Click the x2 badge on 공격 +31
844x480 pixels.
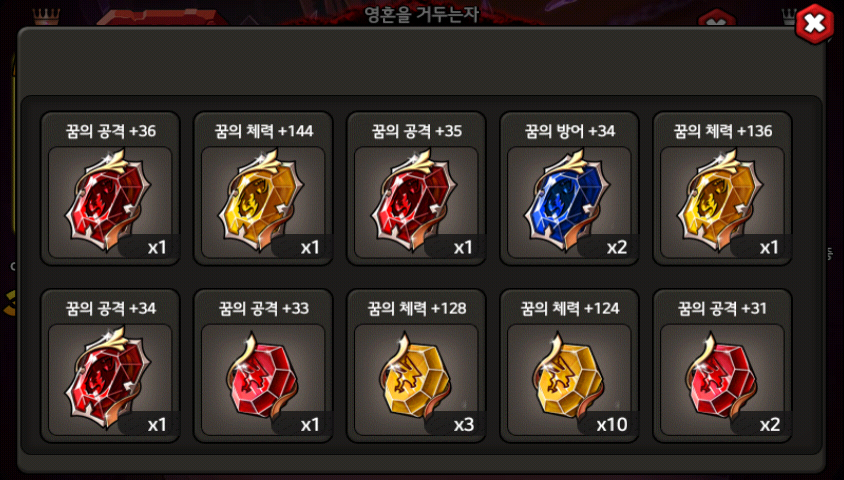point(770,425)
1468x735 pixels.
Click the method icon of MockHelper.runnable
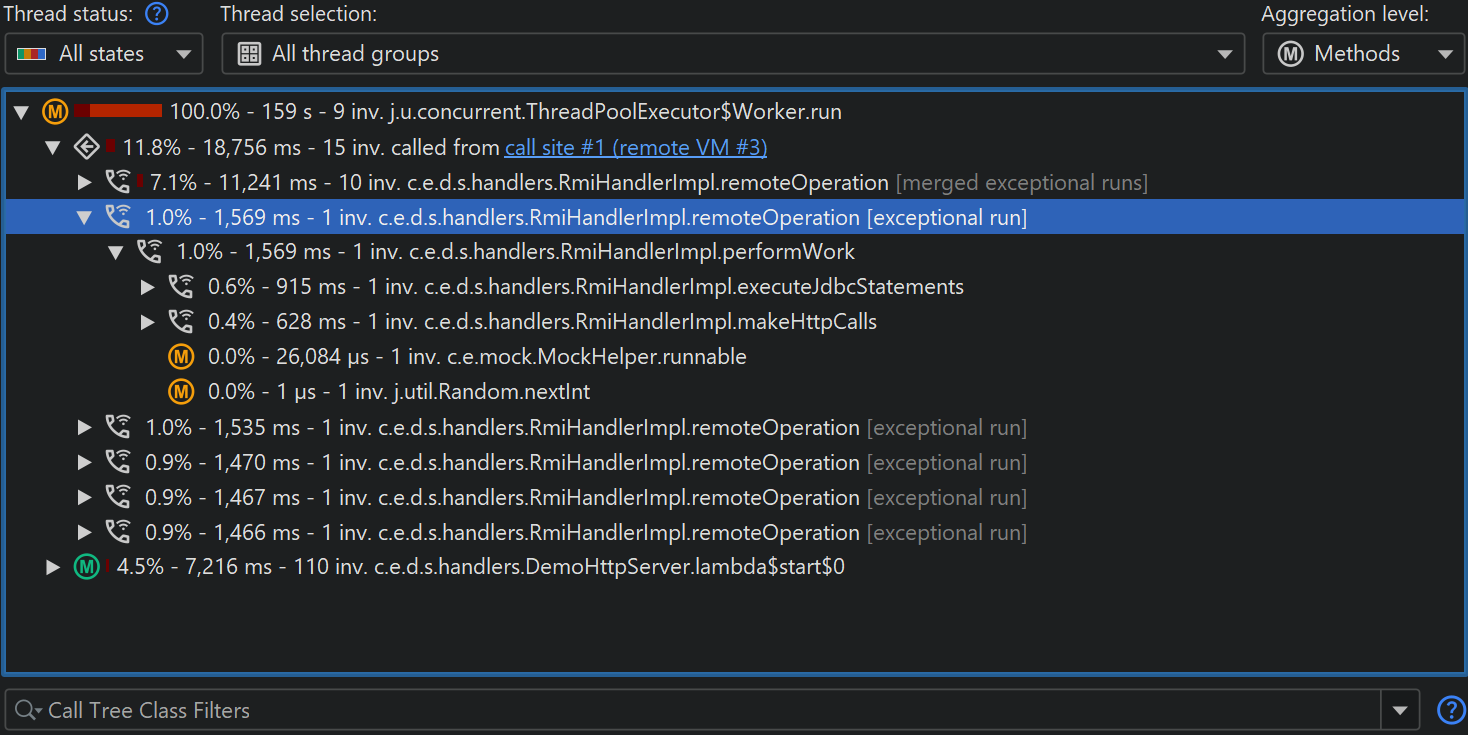click(x=181, y=357)
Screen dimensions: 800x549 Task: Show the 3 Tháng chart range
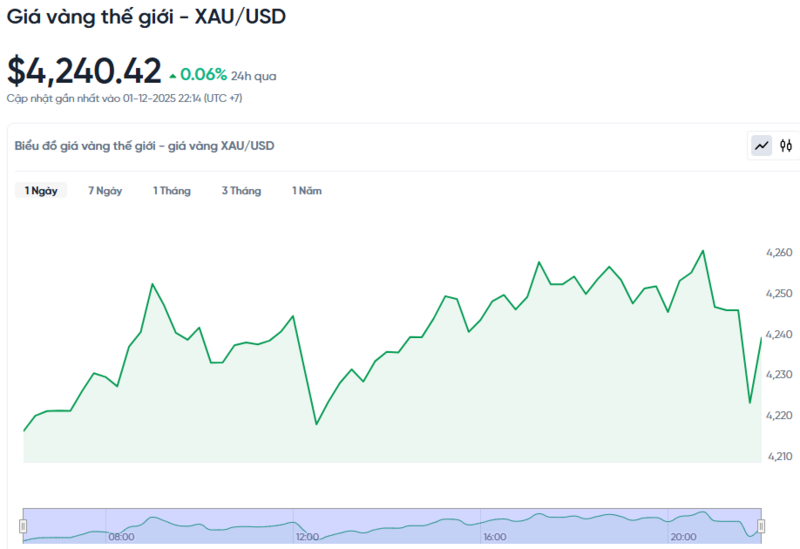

#####

[WHAT YOU HAVE TO DO]: Please transcribe each entry exactly, but skip any picture it holds.

[RESULT FOR THIS TASK]:
Click the x2 badge on 공격 +31
844x480 pixels.
point(770,425)
1468x735 pixels.
Click the method icon of MockHelper.runnable
click(x=181, y=357)
Screen dimensions: 800x549 Task: Show the 3 Tháng chart range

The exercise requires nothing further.